▼▼▼

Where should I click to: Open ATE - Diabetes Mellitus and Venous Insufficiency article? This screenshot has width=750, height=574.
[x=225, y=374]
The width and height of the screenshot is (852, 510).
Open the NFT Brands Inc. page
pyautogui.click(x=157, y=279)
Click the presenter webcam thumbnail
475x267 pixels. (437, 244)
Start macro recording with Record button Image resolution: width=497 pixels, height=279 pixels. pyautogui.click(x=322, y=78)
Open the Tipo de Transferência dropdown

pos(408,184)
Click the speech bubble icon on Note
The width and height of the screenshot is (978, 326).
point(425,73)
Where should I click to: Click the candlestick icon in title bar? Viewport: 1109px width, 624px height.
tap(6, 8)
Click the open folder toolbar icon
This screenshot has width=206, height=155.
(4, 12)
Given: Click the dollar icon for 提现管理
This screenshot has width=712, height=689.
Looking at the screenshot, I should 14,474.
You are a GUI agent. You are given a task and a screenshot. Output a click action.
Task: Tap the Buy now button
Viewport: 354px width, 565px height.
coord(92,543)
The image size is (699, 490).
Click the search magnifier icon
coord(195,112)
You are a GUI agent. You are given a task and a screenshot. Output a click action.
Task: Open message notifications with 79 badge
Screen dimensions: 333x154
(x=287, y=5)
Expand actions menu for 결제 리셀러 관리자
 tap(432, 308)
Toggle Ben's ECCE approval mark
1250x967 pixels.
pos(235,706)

▲▲▲

WHAT IS EXPECTED: Turn every line of the data above into a numbered list, one line per item, and skip the blank lines.

FINISHED EXERCISE:
1. Where should I click to: Open ATE - Diabetes Mellitus and Venous Insufficiency article? This screenshot has width=750, height=574.
2. [x=225, y=374]
3. The width and height of the screenshot is (852, 510).
4. Open the NFT Brands Inc. page
5. pyautogui.click(x=157, y=279)
6. Click the presenter webcam thumbnail
7. 475x267 pixels. (437, 244)
8. Start macro recording with Record button Image resolution: width=497 pixels, height=279 pixels. pyautogui.click(x=322, y=78)
9. Open the Tipo de Transferência dropdown
10. pos(408,184)
11. Click the speech bubble icon on Note
12. The width and height of the screenshot is (978, 326).
13. point(425,73)
14. Where should I click to: Click the candlestick icon in title bar? Viewport: 1109px width, 624px height.
15. tap(6, 8)
16. Click the open folder toolbar icon
17. This screenshot has width=206, height=155.
18. (4, 12)
19. Given: Click the dollar icon for 提现管理
20. This screenshot has width=712, height=689.
21. Looking at the screenshot, I should 14,474.
22. You are a GUI agent. You are given a task and a screenshot. Output a click action.
23. Task: Tap the Buy now button
24. Viewport: 354px width, 565px height.
25. coord(92,543)
26. The image size is (699, 490).
27. Click the search magnifier icon
28. coord(195,112)
29. You are a GUI agent. You are given a task and a screenshot. Output a click action.
30. Task: Open message notifications with 79 badge
31. Screen dimensions: 333x154
32. (x=287, y=5)
33. Expand actions menu for 결제 리셀러 관리자
34.  tap(432, 308)
35. Toggle Ben's ECCE approval mark
36. 1250x967 pixels.
37. pos(235,706)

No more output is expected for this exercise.